I once met a cookbook writer. I always thought she had the ideal job.

My friend proofreads cookbooks...

And loves to bake. I think she has a cool job. She will let me know when a new cookbook is being released and gives me a review of it before it even hits stands, because she's read it VERY closely, LOL.

Shirley

New York Times and USA Today Bestselling Author
In Stores Now: THE BRIDESMAID AND THE BILLIONAIRE
www.shirleyjump.com

From one foodie to another!

Shirley, you and i would get along great. I love cookbooks, have alot and absolutley love to cook, try new receipes and bake.
I love Rachael Ray's, i have three of hers, by the way her chicken cacciatore stoup is incredible. love it!

I also have the family binder with mainly all of our baking recipes for holiday cookies, and desserts. I have a recipe of my husbands late grandmother's in my file, carrot cake. it's the best most moist carrot cake ever, and i'm the only one in the family who makes it. In my family my sister and i battle to see who can make better desserts. she does wedding cakes so she wins, but my brownie cheesecake is killer!
oh yeah i have two cookbooks that are nothing but cheesecakes, yup i'm addicted to cheesecake. even a bad cheesecake is better than none. But a good new york style baked cheesecake is my favorite!
lord now im hungry. Yup ill agree with the food porn!
happy baking!
jody lynn

Love Carrot Cake!

I make Ina Garten's Carrot Cake Cupcakes and they are DIVINE. They'll be on my Easter menu for sure :-) I do love cheesecake...so decadent!!

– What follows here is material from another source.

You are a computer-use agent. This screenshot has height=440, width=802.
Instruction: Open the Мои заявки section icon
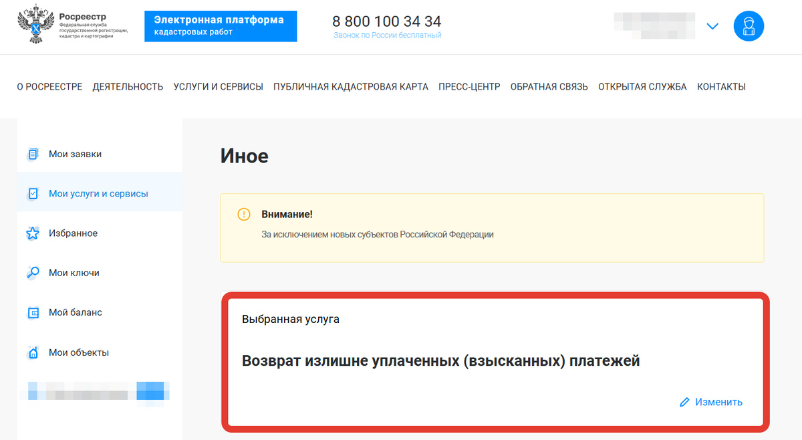tap(32, 154)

Rachael's are great, too. My only complaint is that the ones I have don't have an index, so I can't look up, say, chicken recipes. I'll have to try that soup -- she does have some great soups!

Shirley

New York Times and USA Today Bestselling Author
In Stores Now: THE BRIDESMAID AND THE BILLIONAIRE
www.shirleyjump.com

No cooking for me either

I'm a terrible cook--I get distracted or try to skip steps or forget ingredients. I truly can't muster the interest. Luckily for him, my husband likes to cook.

I do have a cookbook, though. (Just one.) The Joy of Cooking. My brother gave it to me as a college graduation present because my mom had it when we were growing up. It's a paperback copy and lost the back cover several moves ago. The index has been gradually falling out page by page but since I only use it to make pie crust, I'm still okay. The P's are still in there.

I really should just rip the pie section out and toss the rest of the book, but I kind of like that my brother gave it to me. Plus the diagram of how to skin and slice up a squirrel might come in handy if the economy doesn't improve.

When my husband is out of town and I'm forced to cook, there is a lot of breakfast for dinner. One time my older son was smacking his lips over his bagel and fruit salad meal and he said, "I love it when you cook." Hee. Nothing like a little boy to treat his mama right. ;-)

I have to agree with the review for Diana's book. Food porn--it was all delicious! And I'm not even that fond of food. ;-)

LOL about the squirrel!

I have Joy of Cooking and some of the recipes in there are just so roadkill, LOL. but it is great for basics. I haven't checked out the new updated Joy book, though I heard it's good.

Shirley

New York Times and USA Today Bestselling Author
In Stores Now: THE BRIDESMAID AND THE BILLIONAIRE
www.shirleyjump.com

Squirrel

Okay, I live in the North and hunting, fishing, and trapping is a large part of this world...but I draw the line at Squirrel. I've had venison, bear, elk, all kinds of fish. Not squirrel that is just wrong.

I had a friend tell me that The Joy of Cooking cookbook was good...she's a vegan. Haahahahha. I'm gonna have to tease her about that one! OY!.

I just picked up Skinny Bitch. I think it's funny and I love the ethnic recipes. But I mostly picked it up because it's readable.